→ Consigna: Transcribe sin cambios, por favor, los ítems desde su comienzo hasta la línea que contiene "pyautogui.click(x=200, y=160)", ambas incluidas. Empieza en la primera línea y detente después de esa.

→ Datos proporcionados:
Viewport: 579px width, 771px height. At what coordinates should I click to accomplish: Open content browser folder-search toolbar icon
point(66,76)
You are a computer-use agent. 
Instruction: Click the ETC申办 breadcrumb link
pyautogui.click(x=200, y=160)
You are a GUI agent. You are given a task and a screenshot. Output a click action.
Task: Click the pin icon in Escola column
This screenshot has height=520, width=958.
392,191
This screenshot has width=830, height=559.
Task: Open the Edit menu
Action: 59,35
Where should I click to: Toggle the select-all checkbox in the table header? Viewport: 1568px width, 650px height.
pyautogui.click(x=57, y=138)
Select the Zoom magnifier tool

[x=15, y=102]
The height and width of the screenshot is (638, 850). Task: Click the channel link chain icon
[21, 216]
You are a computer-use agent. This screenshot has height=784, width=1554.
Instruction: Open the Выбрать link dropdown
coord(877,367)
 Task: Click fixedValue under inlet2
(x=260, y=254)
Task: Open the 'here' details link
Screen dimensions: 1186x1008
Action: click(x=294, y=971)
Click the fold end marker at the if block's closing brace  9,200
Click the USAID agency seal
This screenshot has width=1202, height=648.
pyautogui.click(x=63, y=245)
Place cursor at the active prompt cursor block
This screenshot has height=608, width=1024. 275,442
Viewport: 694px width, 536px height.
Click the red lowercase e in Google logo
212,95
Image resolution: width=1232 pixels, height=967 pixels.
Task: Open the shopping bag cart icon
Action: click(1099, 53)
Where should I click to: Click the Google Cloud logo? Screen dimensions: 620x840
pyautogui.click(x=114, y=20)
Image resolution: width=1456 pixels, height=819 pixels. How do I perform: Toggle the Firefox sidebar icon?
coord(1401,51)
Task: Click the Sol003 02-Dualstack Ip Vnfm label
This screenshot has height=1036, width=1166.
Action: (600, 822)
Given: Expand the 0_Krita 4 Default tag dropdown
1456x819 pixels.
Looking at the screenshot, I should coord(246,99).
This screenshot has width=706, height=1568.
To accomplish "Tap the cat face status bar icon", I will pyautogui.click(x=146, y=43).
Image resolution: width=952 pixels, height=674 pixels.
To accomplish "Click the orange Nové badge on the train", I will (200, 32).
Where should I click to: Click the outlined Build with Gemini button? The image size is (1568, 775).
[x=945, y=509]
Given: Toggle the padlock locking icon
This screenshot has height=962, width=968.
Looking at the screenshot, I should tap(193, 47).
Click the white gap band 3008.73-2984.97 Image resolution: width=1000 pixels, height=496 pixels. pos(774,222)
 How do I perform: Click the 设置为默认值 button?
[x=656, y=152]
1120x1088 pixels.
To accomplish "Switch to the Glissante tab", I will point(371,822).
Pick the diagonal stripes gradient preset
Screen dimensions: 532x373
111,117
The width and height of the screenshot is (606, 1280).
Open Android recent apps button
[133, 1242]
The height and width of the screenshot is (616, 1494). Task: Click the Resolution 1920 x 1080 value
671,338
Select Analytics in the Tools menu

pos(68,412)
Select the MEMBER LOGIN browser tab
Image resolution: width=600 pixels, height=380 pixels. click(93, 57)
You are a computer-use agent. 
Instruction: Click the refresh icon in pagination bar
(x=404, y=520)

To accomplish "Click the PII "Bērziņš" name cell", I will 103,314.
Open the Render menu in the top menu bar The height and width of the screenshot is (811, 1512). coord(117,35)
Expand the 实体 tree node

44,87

→ Respuesta:
Viewport: 579px width, 771px height. At what coordinates should I click to accomplish: Open content browser folder-search toolbar icon
point(66,76)
You are a computer-use agent. 
Instruction: Click the ETC申办 breadcrumb link
pyautogui.click(x=200, y=160)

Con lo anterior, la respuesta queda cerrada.